In the interview in his office, Carmichael said this is not meant to troll the governor.

Instead, Carmichael said, it’s a matter of being clear and careful.

“So we want to see the details about that as any responsible person would as you evaluate the budget alternatives,” Carmichael said.

“Rather than having a series of changes and thoughts and stream-of-consciousness things that come from the governor’s office, we would prefer to have a document that solidifies the plan so that we can adequately evaluate it and debate it.”

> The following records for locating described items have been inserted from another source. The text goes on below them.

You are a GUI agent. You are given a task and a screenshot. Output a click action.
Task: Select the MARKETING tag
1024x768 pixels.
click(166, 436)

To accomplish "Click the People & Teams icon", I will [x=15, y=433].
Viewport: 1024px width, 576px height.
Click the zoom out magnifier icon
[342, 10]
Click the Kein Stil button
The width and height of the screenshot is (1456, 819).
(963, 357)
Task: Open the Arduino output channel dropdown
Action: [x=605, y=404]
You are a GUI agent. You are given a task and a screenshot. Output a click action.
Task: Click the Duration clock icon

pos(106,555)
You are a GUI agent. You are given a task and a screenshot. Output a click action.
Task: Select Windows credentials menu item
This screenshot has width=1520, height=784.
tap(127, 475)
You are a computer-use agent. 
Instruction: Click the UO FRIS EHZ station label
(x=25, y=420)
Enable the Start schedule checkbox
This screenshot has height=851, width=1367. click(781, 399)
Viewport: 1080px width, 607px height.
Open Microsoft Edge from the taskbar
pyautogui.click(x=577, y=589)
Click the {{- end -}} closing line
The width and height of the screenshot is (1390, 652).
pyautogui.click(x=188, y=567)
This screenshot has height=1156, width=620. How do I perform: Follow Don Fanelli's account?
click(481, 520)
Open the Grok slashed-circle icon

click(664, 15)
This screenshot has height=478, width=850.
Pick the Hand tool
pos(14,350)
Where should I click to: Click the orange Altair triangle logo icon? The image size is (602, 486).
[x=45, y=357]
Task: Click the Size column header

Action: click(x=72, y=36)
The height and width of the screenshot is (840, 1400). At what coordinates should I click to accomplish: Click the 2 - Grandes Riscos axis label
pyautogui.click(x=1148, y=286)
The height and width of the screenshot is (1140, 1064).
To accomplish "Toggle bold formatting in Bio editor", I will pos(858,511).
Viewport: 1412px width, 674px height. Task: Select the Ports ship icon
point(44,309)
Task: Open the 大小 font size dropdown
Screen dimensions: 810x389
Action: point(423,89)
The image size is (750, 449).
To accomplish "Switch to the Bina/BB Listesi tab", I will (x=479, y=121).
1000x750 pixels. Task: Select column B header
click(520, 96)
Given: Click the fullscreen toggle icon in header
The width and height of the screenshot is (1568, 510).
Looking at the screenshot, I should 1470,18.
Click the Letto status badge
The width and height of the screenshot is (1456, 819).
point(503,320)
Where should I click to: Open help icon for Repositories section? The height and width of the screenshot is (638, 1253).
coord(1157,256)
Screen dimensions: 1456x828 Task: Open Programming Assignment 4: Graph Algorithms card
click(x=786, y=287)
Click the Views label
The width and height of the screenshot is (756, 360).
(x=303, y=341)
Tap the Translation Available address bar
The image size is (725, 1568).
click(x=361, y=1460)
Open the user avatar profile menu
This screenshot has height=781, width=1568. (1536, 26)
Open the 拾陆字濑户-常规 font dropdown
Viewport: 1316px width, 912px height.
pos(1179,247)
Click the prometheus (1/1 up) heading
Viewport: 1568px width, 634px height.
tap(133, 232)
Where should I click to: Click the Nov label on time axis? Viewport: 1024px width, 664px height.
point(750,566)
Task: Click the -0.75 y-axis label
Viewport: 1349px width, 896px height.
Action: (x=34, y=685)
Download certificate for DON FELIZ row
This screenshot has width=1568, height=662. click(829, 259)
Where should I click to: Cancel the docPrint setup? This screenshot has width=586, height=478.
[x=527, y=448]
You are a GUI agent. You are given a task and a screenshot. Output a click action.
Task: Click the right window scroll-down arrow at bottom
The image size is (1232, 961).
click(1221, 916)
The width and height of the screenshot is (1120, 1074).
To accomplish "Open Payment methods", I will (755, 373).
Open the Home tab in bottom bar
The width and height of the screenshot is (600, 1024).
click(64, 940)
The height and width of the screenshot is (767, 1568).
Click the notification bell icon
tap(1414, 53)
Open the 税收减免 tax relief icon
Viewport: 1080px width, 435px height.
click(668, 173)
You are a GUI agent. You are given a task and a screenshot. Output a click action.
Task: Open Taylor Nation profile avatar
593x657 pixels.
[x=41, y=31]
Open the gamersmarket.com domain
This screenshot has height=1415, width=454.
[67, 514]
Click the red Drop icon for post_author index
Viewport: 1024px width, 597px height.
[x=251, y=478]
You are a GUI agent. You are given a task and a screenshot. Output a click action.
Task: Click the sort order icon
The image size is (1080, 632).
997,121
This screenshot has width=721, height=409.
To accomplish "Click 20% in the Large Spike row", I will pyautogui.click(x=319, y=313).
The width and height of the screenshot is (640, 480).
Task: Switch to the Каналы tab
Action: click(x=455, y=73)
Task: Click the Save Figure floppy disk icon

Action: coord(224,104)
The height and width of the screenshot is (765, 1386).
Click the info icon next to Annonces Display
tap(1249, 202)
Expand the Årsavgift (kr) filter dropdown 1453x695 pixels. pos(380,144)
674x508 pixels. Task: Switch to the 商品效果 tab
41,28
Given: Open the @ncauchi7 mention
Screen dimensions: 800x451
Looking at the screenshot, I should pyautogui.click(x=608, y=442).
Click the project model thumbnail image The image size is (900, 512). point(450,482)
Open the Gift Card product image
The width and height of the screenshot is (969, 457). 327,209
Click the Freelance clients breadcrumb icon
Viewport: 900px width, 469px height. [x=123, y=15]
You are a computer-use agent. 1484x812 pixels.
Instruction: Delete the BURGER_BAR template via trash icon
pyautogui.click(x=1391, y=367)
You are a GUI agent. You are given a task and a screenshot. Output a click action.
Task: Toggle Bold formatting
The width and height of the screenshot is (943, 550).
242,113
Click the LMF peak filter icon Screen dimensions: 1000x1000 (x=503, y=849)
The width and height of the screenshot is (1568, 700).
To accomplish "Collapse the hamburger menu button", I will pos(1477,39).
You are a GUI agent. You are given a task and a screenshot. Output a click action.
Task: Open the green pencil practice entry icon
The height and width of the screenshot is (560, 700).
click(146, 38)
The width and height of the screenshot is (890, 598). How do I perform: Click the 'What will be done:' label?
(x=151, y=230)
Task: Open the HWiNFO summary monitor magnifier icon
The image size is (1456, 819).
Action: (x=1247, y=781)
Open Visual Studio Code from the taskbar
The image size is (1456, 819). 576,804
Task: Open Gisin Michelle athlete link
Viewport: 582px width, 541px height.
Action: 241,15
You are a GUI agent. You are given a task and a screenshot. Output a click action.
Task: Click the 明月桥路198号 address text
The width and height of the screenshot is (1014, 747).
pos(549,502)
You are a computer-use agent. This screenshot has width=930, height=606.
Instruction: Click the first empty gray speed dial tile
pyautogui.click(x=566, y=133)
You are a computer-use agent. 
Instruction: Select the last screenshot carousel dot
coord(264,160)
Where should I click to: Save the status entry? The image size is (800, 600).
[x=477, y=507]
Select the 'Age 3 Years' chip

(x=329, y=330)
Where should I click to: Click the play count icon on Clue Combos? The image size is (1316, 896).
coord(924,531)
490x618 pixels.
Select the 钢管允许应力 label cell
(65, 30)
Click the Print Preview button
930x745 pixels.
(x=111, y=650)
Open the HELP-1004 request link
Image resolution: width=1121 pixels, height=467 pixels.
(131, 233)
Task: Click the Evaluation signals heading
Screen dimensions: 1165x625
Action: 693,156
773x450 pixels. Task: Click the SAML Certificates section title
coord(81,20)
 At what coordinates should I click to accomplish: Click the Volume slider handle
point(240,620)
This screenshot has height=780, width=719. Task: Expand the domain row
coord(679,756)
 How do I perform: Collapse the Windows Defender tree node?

Carmichael said some of the governor’s stated budget desires have not yet been reflected as bills. The governor’s bills are generally sponsored by legislative leadership as a courtesy. The last day to introduce bills in the Senate was today, March 20, although that doesn’t apply to appropriations bills.

“Some of the things he has proposed we don’t have bills for,” Carmichael said. “We don’t even have bills from the governor’s office. We’ve got a few days left to introduce the governor’s bills.

“We would prefer to have those up here so we don’t have to suspend the rules and do all kinds of gyrations from a parliamentary perspective. I understand he’s new and he’s learning, so we’re not being disrespectful at all. We’re simply reaching out to him with a fully-documented letter that asks for the specifics of his plan.”

That same issue came up on the House of Delegates floor session last week when Delegate Eric Householder, R-Berkeley, noted in a speech that day, March 14, was the last day to introduce bills in the House.

“Last night the governor was down in Bluefield criticizing us on TV,” Householder, vice-chairman of the House Finance Committee said in his floor speech. “I think he’s traveling around state, blasting us for not passing a plan that he didn’t even bother to submit.”

Minority Leader Tim Miley responded that says bills submitted on the governor’s behalf would be vehicles for governor’s agenda “if you’re interested in pursuing the governor’s agenda, which I’m not sure you are.”

There are still some blanks in the legislative majority’s budget proposal too.

The legislative Republicans say their budget will not exceed the state’s $4.055 billion revenue estimate. To fill the coming fiscal gap, the GOP specified $277.7 million in budget measures but left $150 million undefined.

GOP leadership says that money is likely to come via reduced funding to education, higher education and the Department of Health and Human Resources.

Jim Justice

Justice today offered his own criticism of that approach.

“I’ve told the people I don’t want to raise taxes but now you’re portrayed as ‘Raise taxes or live within your means.’ It’s absolutely ludicrous to portray it that way,” Justice said today while speaking before state tourism representatives.

“It should have been portrayed ‘Recovery or death.’ That’s what it is. It’s recovery or death. It’s not taxes or live within your means.”

Justice later added, “For people to portray this as taxes vs. live within your means, you’re an idiot. You’re an idiot if you think that. This is recovery versus death.”